Lisette is 18 years old and has arrived in Paris for a three-month stay during her gap year. She stays in a small apartment and her landlord, Madame Christophe, is a clairvoyant and owner of small dog Napoleon. Lisette loves fashion and vintage wears, often transforming clothes for herself. As she embarks on her travels around Paris, Madame Christophe books her in to French lessons with Madame Fontaine. Although Lisette is at first reluctant to attend, she soon gets to know some of the other students, artists from the nearby Marais district. Also from other countries, the small group have much in common. When Lisette almost has her heart broken the future of her lessons are in jeopardy. However she returns and perseveres, forging strong friendships with some.
On one of her many walks Lisette meets Hugo, an antique dealer from England. Hugo is a loveable, gentle young man and I enjoyed watching their relationship blossom and develop. Paris is the perfect setting for these two to meet, but Lisette’s firm sense of following the path she has planned may jeopardise their relationship from developing any further.
At the same time, Lisette is dealing with her mother back in Australia. While Lisette is loving her time in Paris, the reader questions whether this is her dream, or her mother’s. Lisette is the only child of a hard working, dedicated single mother. She did not know her father but recent events have meant she is learning more about him. Her family details unfold slowly throughout the course of the novel and in typical Catherine Bateson style, the reader is left to make their own mind up about many aspects. Lisette’s world is changing rapidly and she is torn between her plans (and one assumes her mother’s), and what her heart wants. Lisette must find her own path and make her own decisions.

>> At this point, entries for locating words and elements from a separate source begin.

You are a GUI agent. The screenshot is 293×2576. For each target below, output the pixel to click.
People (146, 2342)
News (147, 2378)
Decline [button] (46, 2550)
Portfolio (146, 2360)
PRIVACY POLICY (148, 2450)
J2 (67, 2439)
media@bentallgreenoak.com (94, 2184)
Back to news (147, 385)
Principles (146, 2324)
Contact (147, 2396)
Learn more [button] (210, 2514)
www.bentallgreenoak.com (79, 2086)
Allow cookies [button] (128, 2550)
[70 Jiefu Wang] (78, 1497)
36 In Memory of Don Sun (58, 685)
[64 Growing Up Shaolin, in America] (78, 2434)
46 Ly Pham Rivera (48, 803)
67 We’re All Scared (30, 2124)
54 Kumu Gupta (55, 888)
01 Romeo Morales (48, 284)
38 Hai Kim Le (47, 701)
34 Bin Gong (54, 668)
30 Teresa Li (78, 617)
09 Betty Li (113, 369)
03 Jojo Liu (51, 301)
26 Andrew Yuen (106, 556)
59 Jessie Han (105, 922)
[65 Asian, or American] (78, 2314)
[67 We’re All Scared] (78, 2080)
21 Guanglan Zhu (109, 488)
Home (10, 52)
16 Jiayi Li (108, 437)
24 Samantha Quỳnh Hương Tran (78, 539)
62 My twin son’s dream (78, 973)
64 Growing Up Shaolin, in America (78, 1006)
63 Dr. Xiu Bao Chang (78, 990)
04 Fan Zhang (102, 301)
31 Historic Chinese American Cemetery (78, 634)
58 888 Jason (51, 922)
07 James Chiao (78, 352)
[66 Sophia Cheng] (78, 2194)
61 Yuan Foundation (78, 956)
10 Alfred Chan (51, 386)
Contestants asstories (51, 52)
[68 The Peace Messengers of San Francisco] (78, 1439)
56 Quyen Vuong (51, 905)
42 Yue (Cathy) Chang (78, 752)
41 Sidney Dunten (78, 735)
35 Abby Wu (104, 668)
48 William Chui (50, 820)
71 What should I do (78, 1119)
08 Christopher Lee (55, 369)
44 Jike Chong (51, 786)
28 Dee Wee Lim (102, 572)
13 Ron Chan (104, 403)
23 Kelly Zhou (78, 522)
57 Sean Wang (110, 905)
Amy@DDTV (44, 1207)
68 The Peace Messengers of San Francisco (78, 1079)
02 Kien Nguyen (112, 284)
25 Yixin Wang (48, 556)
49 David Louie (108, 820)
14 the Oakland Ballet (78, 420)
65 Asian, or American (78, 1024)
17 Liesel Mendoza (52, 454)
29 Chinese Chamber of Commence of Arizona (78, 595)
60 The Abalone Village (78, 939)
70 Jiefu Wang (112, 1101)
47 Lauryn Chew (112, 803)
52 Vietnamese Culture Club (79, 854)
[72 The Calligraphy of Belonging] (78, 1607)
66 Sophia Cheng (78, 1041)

I probably should declare my bias now. I love Paris; it is one of my favourite cities, and I love Catherine Bateson’s writing. So I had the entire package here, bliss! Bateson’s writing is clear and succinct. The recipient of an Australian Council of the Arts residency in Paris, she was able to explore the setting meticulously and conveys it beautifully in her writing. I was in Lisette’s Paris with her. The characters are believable but not all likeable, the reader gets to know them well. Bateson develops Lisette’s character beautifully as she grows and matures in Paris.
One of my favourite features of this book is the dialogue. It is well written, smooth and fluent. There is a range of different characters throughout the novel and their dialogue is consistently real and authentic. I also really love how Bateson allows the reader to form opinions and work out plot elements in their own minds, without dictating what she intends. I felt this was my story of Lisette in Paris and enjoyed every minute of it.
Thank you to Allen & Unwin for supplying this book for review.